Por despacho (cujo teor se dá por integralmente reproduzido) de fls. 455, proferido em 27 de Novembro de 2012, foi ordenada a fixação de edital e publicação de anúncios, e a citação da requerida.
Foram publicados anúncios em ambas as línguas oficiais (fls. 463 a 466).
B, vem pedir para declarar incompetentes os tribunais da RAEM para o conhecimento da acção e ordenado o arquivamento dos autos (fls. 469 e 470) e juntou procuração a fls. 492. O mandatário da requerida alega que ela reside em Hong Kong e não em Macau, e entende que deve ser decretada a nulidade de citação (fls. 495).
A requerida vem apresentar a contestação (fls. 496), invocando a incompetência dos tribunais de Macau, alegando que é residente de Hong Kong, e nos últimos 10 anos, não se deslocou a Macau e que já não é titular do Bilhete de Identidade de Macau. A requerida alega ainda que tem residência habitual em Hong Kong.
A requerente apresentou réplica, entende que os Tribunais de Macau têm competência para julgar o presente requerimento de interdição (fls. 619 e ss.).
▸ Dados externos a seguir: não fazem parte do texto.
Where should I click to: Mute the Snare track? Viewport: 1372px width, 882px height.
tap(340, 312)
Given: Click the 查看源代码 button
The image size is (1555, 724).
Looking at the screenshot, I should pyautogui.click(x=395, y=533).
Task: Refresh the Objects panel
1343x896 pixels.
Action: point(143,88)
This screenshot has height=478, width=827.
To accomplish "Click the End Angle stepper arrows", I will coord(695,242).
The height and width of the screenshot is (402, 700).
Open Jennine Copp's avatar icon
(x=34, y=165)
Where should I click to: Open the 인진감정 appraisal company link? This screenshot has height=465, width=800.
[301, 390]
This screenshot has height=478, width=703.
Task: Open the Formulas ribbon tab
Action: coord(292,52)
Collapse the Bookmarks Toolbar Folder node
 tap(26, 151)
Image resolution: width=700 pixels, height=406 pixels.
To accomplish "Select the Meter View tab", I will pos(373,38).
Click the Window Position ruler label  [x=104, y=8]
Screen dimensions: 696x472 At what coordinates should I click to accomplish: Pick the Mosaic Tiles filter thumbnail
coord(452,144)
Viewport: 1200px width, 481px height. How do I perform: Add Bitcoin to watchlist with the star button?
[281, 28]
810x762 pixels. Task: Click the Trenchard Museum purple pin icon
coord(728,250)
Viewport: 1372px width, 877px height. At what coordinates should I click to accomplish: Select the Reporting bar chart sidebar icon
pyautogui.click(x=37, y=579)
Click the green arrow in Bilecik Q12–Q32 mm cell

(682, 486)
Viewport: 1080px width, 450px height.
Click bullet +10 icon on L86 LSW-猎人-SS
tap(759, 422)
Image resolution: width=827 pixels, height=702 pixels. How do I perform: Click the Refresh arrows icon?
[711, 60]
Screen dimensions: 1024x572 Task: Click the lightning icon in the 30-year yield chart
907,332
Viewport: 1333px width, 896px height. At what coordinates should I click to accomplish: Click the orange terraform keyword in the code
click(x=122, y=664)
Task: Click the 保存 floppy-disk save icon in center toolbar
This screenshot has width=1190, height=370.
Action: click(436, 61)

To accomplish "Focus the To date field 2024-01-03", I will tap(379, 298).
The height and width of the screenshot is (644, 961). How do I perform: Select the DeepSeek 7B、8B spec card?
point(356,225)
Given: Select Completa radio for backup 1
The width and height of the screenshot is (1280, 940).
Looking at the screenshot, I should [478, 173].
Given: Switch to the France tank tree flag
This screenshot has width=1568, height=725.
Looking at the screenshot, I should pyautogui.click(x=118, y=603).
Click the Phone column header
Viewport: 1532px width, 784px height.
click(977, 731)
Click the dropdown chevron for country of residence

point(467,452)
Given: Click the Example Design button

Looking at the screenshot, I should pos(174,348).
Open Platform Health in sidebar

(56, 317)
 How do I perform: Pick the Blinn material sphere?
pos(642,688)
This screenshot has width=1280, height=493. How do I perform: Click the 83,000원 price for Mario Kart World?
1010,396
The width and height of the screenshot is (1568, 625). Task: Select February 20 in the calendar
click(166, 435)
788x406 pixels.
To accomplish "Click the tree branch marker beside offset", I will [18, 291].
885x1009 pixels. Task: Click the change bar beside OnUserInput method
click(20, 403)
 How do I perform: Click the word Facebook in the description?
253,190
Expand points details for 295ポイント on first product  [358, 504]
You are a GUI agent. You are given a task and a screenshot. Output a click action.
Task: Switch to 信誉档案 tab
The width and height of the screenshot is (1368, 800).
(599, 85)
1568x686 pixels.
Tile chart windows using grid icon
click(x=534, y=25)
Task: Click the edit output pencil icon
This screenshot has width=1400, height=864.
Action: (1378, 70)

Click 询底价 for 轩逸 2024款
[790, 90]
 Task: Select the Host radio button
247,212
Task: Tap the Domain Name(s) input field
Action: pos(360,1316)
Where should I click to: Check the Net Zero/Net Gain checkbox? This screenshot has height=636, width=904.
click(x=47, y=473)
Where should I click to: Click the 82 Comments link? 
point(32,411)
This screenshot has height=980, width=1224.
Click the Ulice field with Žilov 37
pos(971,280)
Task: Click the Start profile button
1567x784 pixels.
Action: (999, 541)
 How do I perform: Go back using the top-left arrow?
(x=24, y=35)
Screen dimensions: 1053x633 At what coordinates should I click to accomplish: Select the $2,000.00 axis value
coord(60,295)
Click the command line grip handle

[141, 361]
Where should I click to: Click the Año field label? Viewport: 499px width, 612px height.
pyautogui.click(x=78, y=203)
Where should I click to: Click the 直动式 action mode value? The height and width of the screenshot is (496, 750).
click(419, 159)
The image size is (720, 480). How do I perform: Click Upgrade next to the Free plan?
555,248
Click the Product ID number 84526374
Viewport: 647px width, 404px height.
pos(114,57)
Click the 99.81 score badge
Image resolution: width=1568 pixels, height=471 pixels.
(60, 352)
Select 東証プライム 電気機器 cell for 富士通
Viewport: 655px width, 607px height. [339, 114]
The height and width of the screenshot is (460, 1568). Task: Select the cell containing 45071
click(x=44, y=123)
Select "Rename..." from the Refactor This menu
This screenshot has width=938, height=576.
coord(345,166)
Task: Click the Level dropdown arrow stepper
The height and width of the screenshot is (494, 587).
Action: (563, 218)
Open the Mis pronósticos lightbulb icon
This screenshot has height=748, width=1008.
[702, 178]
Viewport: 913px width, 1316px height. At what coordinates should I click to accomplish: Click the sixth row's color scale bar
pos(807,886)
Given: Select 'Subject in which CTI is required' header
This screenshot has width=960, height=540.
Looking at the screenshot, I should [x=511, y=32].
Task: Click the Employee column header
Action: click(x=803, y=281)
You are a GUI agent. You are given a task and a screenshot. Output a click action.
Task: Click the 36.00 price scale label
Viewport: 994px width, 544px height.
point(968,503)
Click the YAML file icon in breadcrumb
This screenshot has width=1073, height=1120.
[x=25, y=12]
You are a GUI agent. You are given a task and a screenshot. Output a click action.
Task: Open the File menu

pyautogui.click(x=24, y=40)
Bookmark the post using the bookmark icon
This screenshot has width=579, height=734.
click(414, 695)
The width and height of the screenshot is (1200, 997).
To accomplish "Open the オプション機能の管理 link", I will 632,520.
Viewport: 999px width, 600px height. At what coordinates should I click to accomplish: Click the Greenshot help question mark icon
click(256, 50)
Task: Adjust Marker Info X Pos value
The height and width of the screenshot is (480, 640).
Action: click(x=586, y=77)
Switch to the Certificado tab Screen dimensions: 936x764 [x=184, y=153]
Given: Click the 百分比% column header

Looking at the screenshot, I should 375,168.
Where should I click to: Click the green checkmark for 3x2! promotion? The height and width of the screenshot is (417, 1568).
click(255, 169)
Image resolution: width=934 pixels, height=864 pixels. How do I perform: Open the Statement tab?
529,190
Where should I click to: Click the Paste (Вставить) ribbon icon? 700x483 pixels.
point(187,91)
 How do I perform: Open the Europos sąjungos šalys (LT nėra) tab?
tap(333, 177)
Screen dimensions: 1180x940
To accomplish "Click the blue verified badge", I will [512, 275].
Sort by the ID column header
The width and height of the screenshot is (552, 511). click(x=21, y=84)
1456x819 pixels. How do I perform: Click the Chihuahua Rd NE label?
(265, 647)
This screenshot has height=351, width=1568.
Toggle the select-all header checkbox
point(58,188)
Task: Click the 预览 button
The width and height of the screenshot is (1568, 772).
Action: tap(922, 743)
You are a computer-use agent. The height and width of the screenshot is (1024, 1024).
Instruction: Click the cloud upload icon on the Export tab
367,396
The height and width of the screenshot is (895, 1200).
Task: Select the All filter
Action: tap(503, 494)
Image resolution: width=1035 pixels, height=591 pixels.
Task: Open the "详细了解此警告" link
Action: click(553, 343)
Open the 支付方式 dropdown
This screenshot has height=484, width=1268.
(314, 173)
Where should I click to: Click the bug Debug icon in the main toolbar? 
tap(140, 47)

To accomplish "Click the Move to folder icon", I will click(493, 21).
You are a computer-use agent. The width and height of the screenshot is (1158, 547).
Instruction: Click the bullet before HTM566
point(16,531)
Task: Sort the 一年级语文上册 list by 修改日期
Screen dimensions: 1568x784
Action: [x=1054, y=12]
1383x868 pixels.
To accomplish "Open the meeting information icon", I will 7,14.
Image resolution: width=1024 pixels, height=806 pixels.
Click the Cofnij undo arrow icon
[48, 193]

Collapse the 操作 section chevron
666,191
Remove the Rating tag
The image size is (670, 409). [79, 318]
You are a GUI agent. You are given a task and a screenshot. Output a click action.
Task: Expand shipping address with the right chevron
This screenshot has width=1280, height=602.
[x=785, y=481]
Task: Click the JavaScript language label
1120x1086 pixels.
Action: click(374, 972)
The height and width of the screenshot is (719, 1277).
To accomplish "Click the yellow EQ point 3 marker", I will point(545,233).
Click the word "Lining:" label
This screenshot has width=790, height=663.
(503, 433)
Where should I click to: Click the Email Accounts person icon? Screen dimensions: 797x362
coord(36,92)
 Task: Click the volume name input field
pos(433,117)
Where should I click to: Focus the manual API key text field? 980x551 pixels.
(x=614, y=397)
Compulsados os elementos dos autos, de acordo com a informação da Direcção dos Serviços de Identificação, o Bilhete de Identidade da B foi cancelado (fls. 607 e 642).
A requerente entende que não é relevante a informação que os SIM possam prestar sobre a cópia do último requerimento do BIR da Requerida (fls. 630).
Através do requerimento apresentado a fls. 635, a requerida entende que a sua residência habitual é Hong Kong, onde tem o centro da sua vida efectiva, sendo irrelevante que seja proprietária de uma fracção autónoma em Macau e que seja accionista da SJM.
Cumpre decidir sobre a questão da competência dos Tribunais de Macau para os presentes autos.
Artigo 15.º
(Circunstâncias gerais determinantes da competência dos tribunais de Macau)
Os tribunais de Macau são competentes quando se verifique alguma das seguintes circunstâncias:
a) Ter sido praticado em Macau o facto que serve de causa de pedir na acção ou algum dos factos que a integram;
b) Ser réu um não residente e autor um residente, desde que, se idêntica acção fosse proposta pelo réu nos tribunais do local da sua residência, o autor pudesse ser aí demandado;
c) Não poder o direito tomar-se efectivo senão por meio de acção proposta em tribunal de Macau, desde que entre a acção a propor e Macau exista qualquer elemento ponderoso de conexão pessoal ou real.
Artigo 16.º
(Circunstâncias determinantes da competência para certas acções)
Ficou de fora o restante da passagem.